-- start EXTRACTED RECORDS --
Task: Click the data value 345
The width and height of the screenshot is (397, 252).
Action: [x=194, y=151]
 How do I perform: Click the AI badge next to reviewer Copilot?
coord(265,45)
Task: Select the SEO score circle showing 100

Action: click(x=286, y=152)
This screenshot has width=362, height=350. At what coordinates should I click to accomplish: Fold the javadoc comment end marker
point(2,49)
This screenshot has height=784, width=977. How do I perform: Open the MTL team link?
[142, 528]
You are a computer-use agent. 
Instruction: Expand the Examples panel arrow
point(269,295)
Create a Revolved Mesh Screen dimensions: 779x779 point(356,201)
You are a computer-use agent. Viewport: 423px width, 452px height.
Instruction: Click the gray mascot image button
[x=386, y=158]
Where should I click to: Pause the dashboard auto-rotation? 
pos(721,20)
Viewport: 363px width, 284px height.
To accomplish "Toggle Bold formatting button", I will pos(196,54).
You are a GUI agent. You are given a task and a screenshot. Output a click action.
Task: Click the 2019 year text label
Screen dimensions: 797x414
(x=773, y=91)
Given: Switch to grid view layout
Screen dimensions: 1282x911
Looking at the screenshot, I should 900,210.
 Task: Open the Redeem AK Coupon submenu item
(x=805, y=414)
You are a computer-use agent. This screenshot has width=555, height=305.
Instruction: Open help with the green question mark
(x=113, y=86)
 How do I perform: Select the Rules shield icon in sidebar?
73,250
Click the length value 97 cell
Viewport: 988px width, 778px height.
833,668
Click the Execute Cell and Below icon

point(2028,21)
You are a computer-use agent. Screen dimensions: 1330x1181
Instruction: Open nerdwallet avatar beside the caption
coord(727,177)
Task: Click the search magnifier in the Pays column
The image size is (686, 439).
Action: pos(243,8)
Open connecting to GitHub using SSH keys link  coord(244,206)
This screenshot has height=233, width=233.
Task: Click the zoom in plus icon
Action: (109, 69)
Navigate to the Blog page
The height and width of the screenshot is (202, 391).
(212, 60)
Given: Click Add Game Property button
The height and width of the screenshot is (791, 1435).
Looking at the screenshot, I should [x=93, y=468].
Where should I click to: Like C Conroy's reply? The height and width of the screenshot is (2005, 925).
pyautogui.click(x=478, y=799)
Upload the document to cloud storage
-- end EXTRACTED RECORDS --
WHAT THE TASK REQUIRES:
Rewrite all of the material above, changing every "Instruction" to "Command" and leaving the rest untouched.

EXERCISE RESULT:
Task: Click the data value 345
The width and height of the screenshot is (397, 252).
Action: [x=194, y=151]
 How do I perform: Click the AI badge next to reviewer Copilot?
coord(265,45)
Task: Select the SEO score circle showing 100

Action: click(x=286, y=152)
This screenshot has width=362, height=350. At what coordinates should I click to accomplish: Fold the javadoc comment end marker
point(2,49)
This screenshot has height=784, width=977. How do I perform: Open the MTL team link?
[142, 528]
You are a computer-use agent. 
Command: Expand the Examples panel arrow
point(269,295)
Create a Revolved Mesh Screen dimensions: 779x779 point(356,201)
You are a computer-use agent. Viewport: 423px width, 452px height.
Command: Click the gray mascot image button
[x=386, y=158]
Where should I click to: Pause the dashboard auto-rotation? 
pos(721,20)
Viewport: 363px width, 284px height.
To accomplish "Toggle Bold formatting button", I will pos(196,54).
You are a GUI agent. You are given a task and a screenshot. Output a click action.
Task: Click the 2019 year text label
Screen dimensions: 797x414
(x=773, y=91)
Given: Switch to grid view layout
Screen dimensions: 1282x911
Looking at the screenshot, I should 900,210.
 Task: Open the Redeem AK Coupon submenu item
(x=805, y=414)
You are a computer-use agent. This screenshot has width=555, height=305.
Command: Open help with the green question mark
(x=113, y=86)
 How do I perform: Select the Rules shield icon in sidebar?
73,250
Click the length value 97 cell
Viewport: 988px width, 778px height.
833,668
Click the Execute Cell and Below icon

point(2028,21)
You are a computer-use agent. Screen dimensions: 1330x1181
Command: Open nerdwallet avatar beside the caption
coord(727,177)
Task: Click the search magnifier in the Pays column
The image size is (686, 439).
Action: pos(243,8)
Open connecting to GitHub using SSH keys link  coord(244,206)
This screenshot has height=233, width=233.
Task: Click the zoom in plus icon
Action: (109, 69)
Navigate to the Blog page
The height and width of the screenshot is (202, 391).
(212, 60)
Given: Click Add Game Property button
The height and width of the screenshot is (791, 1435).
Looking at the screenshot, I should [x=93, y=468].
Where should I click to: Like C Conroy's reply? The height and width of the screenshot is (2005, 925).
pyautogui.click(x=478, y=799)
Upload the document to cloud storage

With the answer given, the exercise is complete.